I learned of George Harrison's death as I rushed to catch the morning train to work this morning. No one told me Harrison had died but I sensed his passing. A gentle man, who often fills the concrete mass known as Alewife Station with the sound of music, was playing the simple chords of "Here Comes the Sun" on his guitar. It was a quiet tribute, guitar picking with no lyrics, and I was thankful for the peaceful way in which the message was conveyed. The music slowed my gait and helped me to appreciate the musician's presence and the look upon his face. Sitting in the train I was frustrated to find that the Boston Globe I held in my left hand had no mention of George's death. The frustration quickly subsided. Harrison's life was associated with peace and I was pleased that news of his death was not conveyed next to the dominant images of war.

Harrison's death affected me more than I would have expected. I note celebrity deaths relative to the passage of life and the reminder of mortality each passing brings, but I have never been impressed with mere celebrity. His death made me more reflective. My nature tends to be more charitable towards people in death, more forgiving of their past flaws and misdeeds and quicker to praise them. I wish that I had this perspective on the living but I find it hard not to judge. My sense of Harrison was that he was a good man and there was no disconnection between my view of him in life and in death. I admire him for his relative lack of celebrity. How many knew that George taught Lennon how to play guitar? John, Paul, and Ringo eclipsed Harrison in persona but my sense is that they all trailed him as people.
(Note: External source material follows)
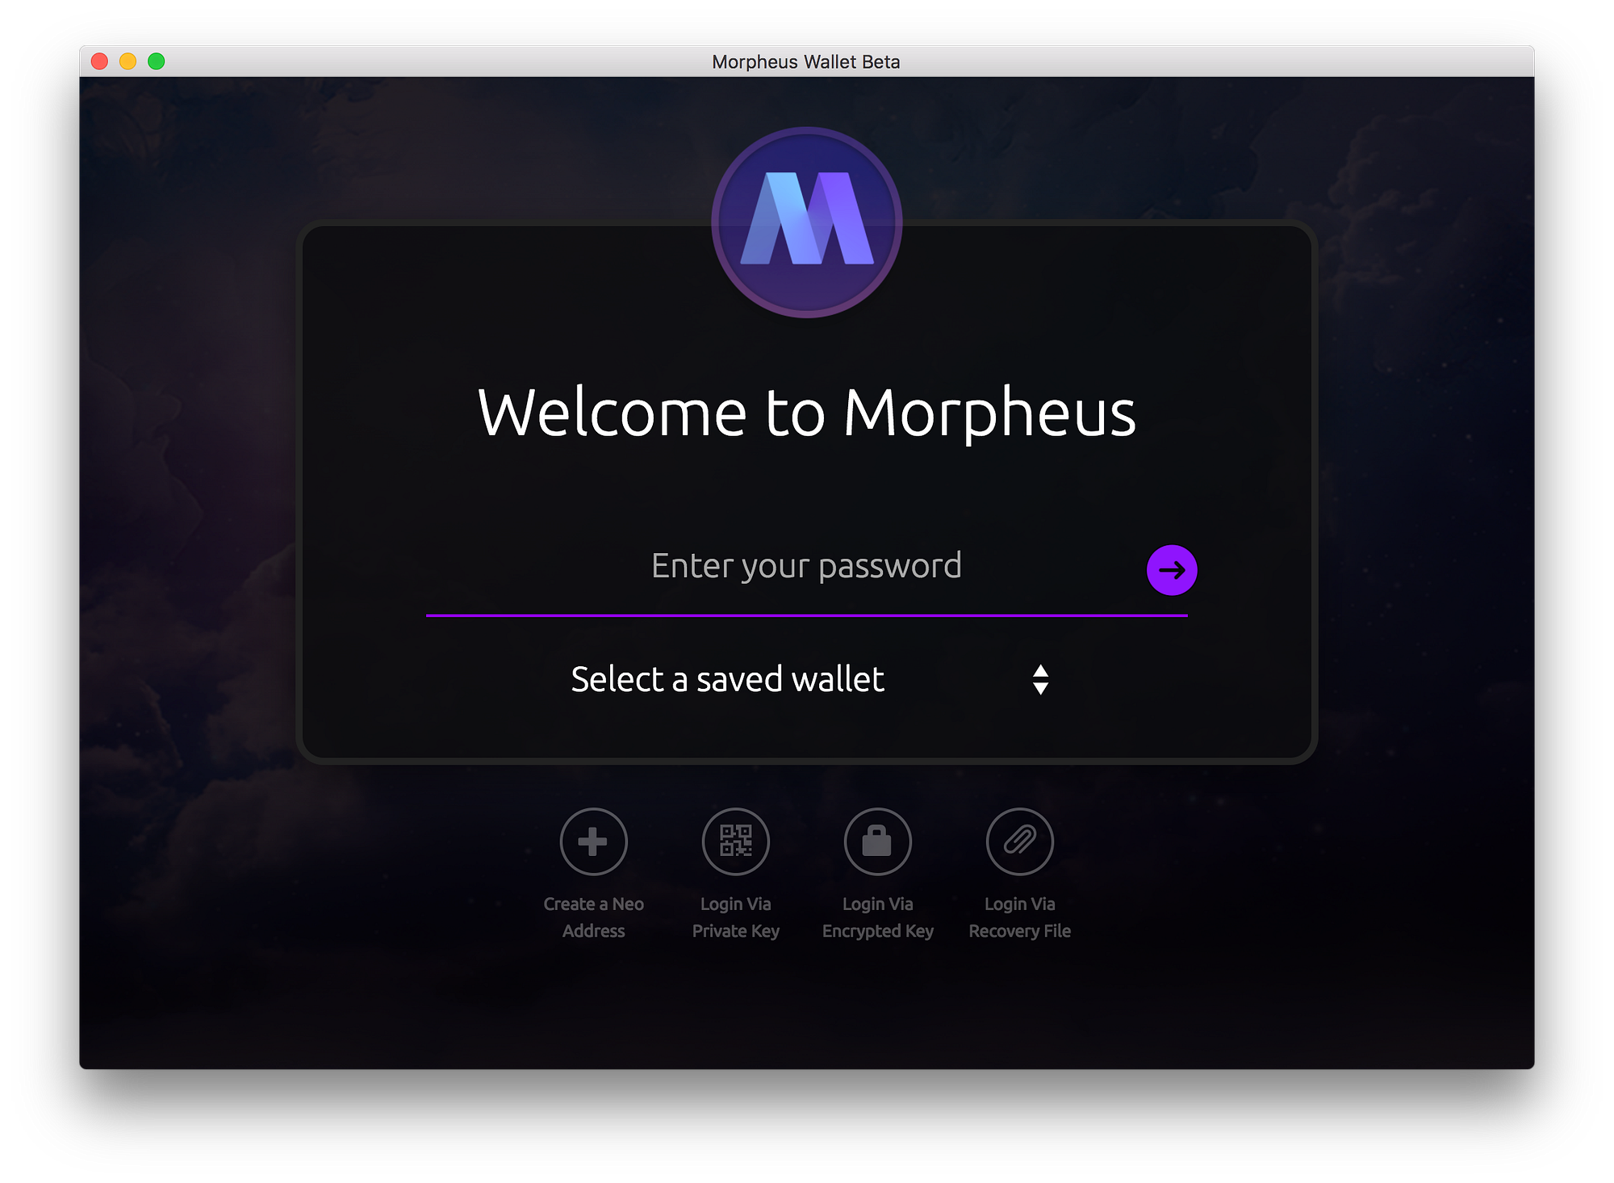Focus the Enter your password field
1614x1183 pixels.
click(x=805, y=567)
The Concert for Bangla Desh was my first introduction to the ability and willingness of rock stars to help the poor. Our responsibility for all of the world's people had been drilled into me much earlier in parochial school but Harrison gave it new life. In a culture that emphasizes self, Harrison reminded young people that we are our brothers' keepers. He took the responsibility to save lives that most people willingly discarded. Bob Dylan, Eric Clapton, Billy Preston and many others joined Harrison but he was the driving force in what would be copied by other artists in the years to come. The Concert for Bangla Desh called for the fraternity of the world's people long before We are the World was an international event.

I am going to go home tonight and pull out the box set album of The Concert for Bangla Desh that has been locked away in my closet for over 20 years. I'll play "Wah-Wah," "My Sweet Lord," "Something," and "Here Comes the Sun." I can't remember the last time I heard Dylan singing "Just Like a Woman." If I can get the turntable to work I think I'll play that too.